Water Across Synthetic Aperature Radar (WASARD)

WASARD is a general purpose transfer model between optical and SAR imagery for water classification.
A trained WASARD model can be executed on SAR imagery to create water classification maps over a region.

This notebook is inspired by an IGARSS publication titled Water Across Synthetic Aperture Radar Data (WASARD): SAR Water Body Classification for the Open Data Cube authored by Zachary Kreiser, Brian Killough, Syed R Rizvi.

WASARD is trained using water classifications on optical imagery as a point of reference. A machine learning model is used to approximate a transfer function between SAR data and Optical Classifications.

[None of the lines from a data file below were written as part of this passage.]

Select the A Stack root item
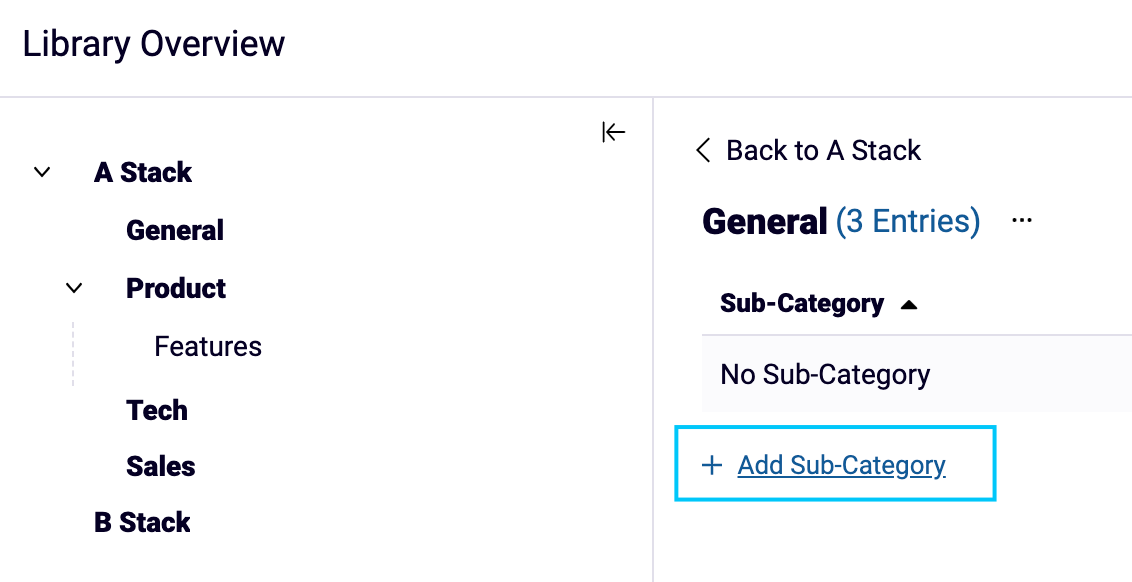(142, 172)
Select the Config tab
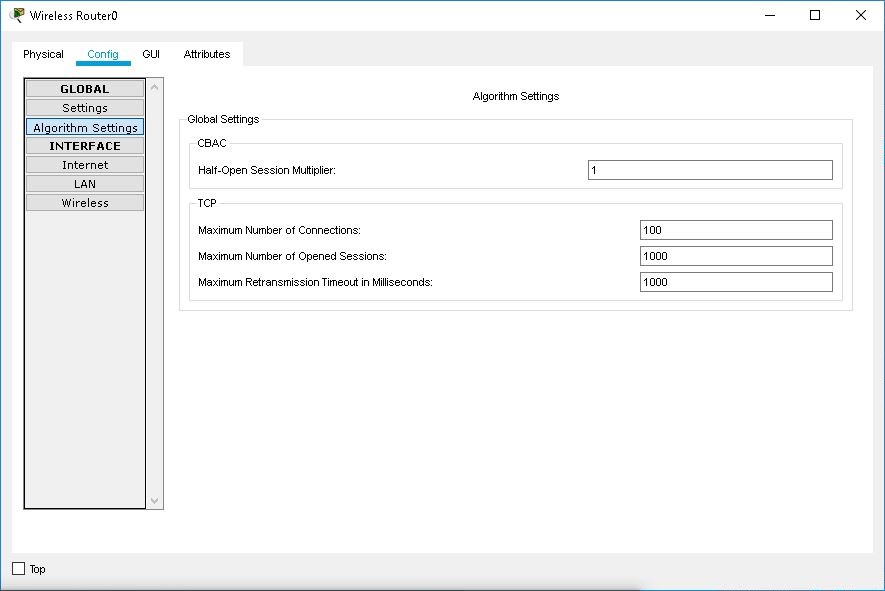Image resolution: width=885 pixels, height=591 pixels. pos(103,54)
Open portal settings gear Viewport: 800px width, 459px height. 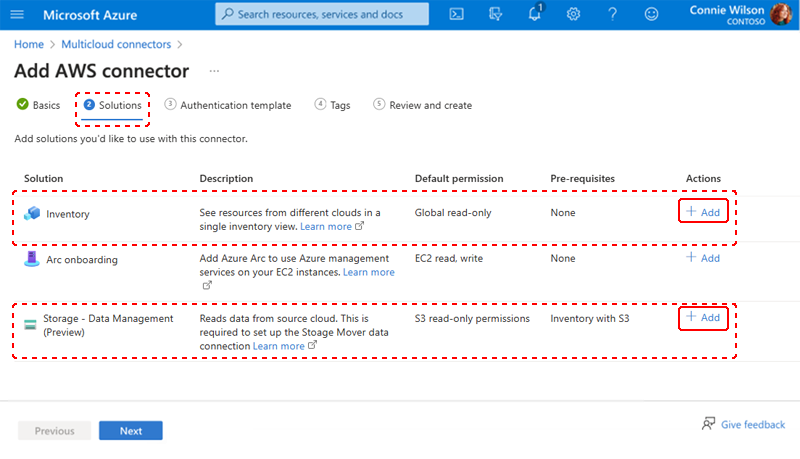click(573, 14)
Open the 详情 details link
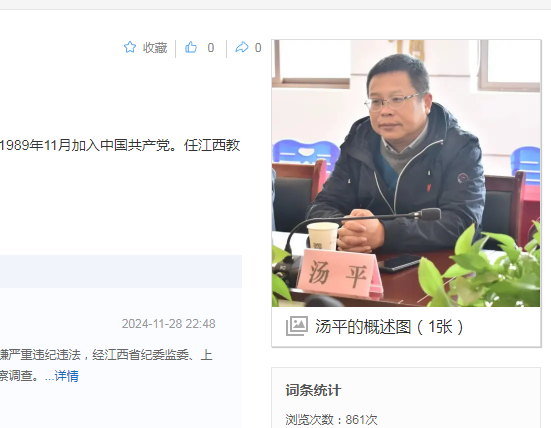Viewport: 551px width, 428px height. [66, 376]
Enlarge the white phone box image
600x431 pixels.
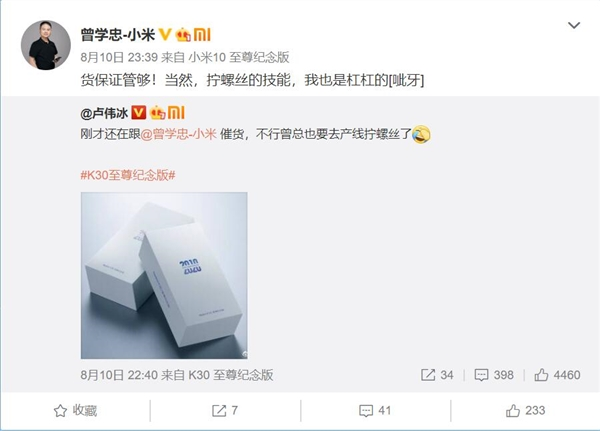(164, 276)
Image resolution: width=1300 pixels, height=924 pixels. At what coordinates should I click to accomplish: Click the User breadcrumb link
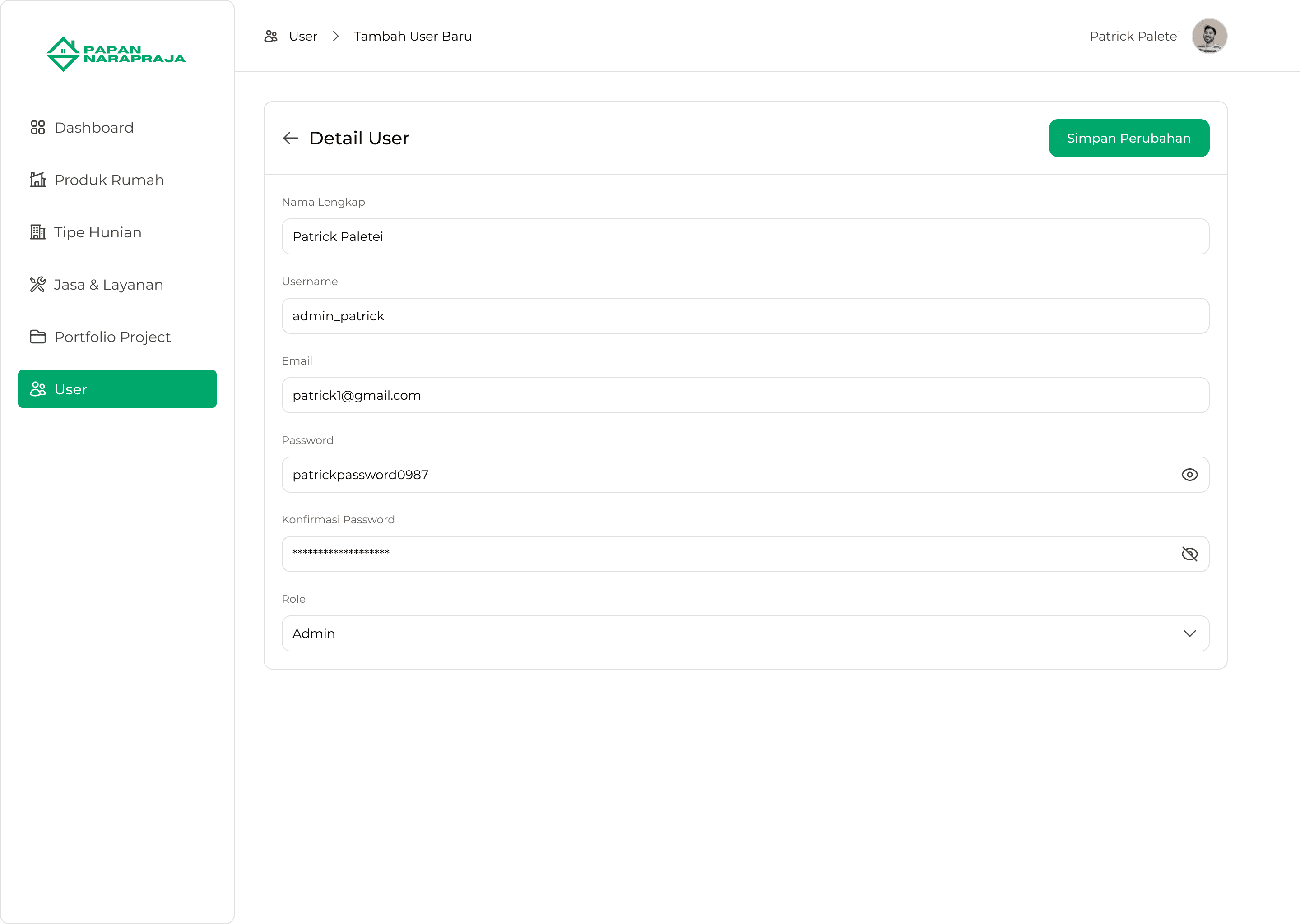pyautogui.click(x=303, y=37)
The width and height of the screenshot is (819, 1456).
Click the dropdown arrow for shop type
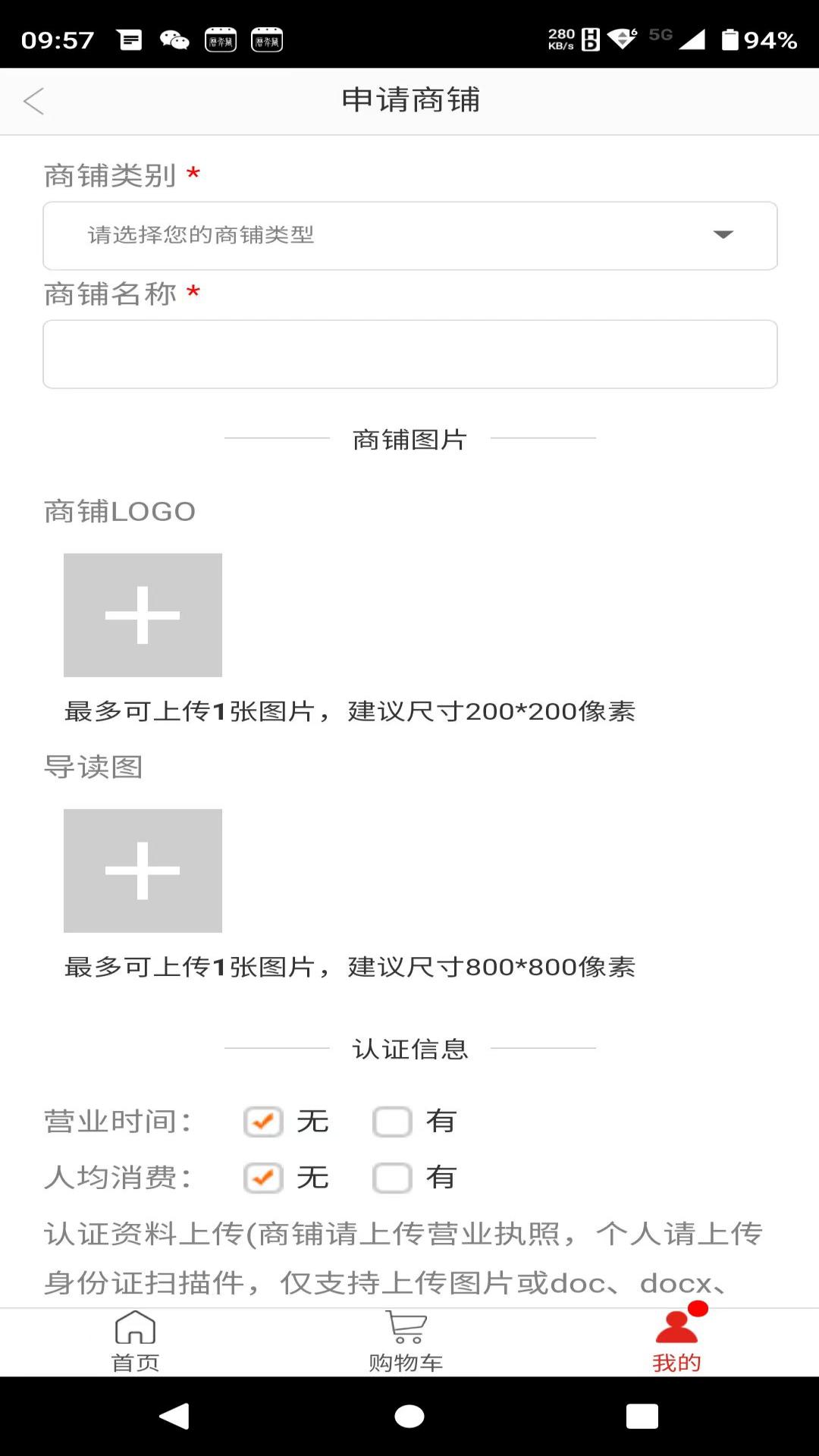click(723, 235)
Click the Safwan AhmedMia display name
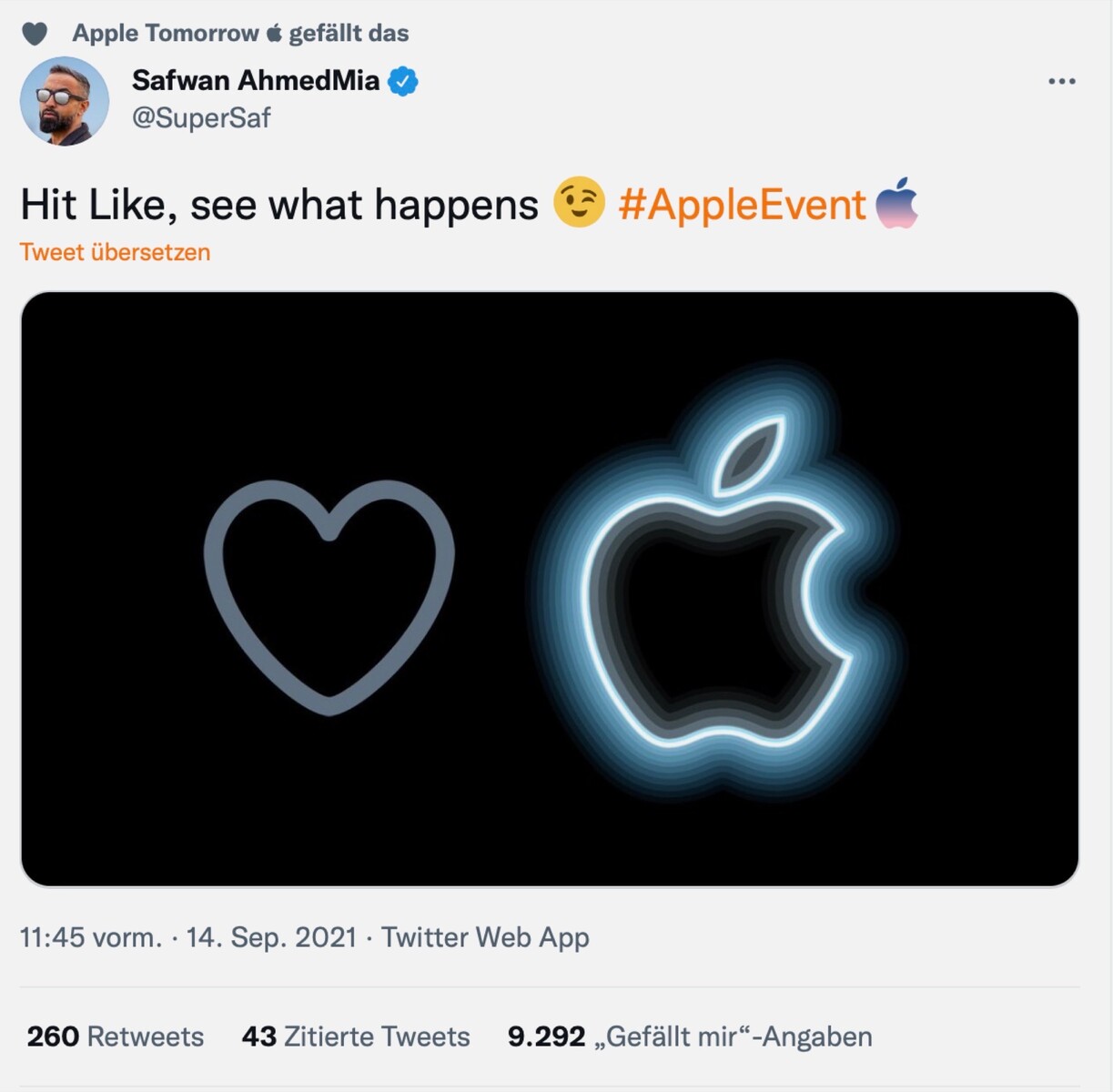Image resolution: width=1113 pixels, height=1092 pixels. 255,80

Details regarding WASARD in this notebook

Transfer Model: Linear SVM
Optical water classifier: WOFS
Optical Source: Landsat 8
SAR Target: Sentinel 1a

In this notebook

  • Existing coordinates are loaded for Sentinel1 and Landsat8 Imagery
  • Upon comparison,coordinates are used to inform how data should be loaded.
  • Sentinel1 imagery is loaded.
  • Landsat8 imagery is loaded, reprojected, and upsampled to match the resolution of Sentine1
  • an existing water classifier is run on optical data.
  • optical water classifications are averaged across time and visualized
  • a wasard model is created and trained
  • a wasard model is run on sentinel data
  • the output of wasard is averaged across time and visualized


Retreiving/Cleaning Data

Connect to the data cube


In [ ]:
import datacube
dc = datacube.Datacube(app = "[notebook][wasard][samoa]")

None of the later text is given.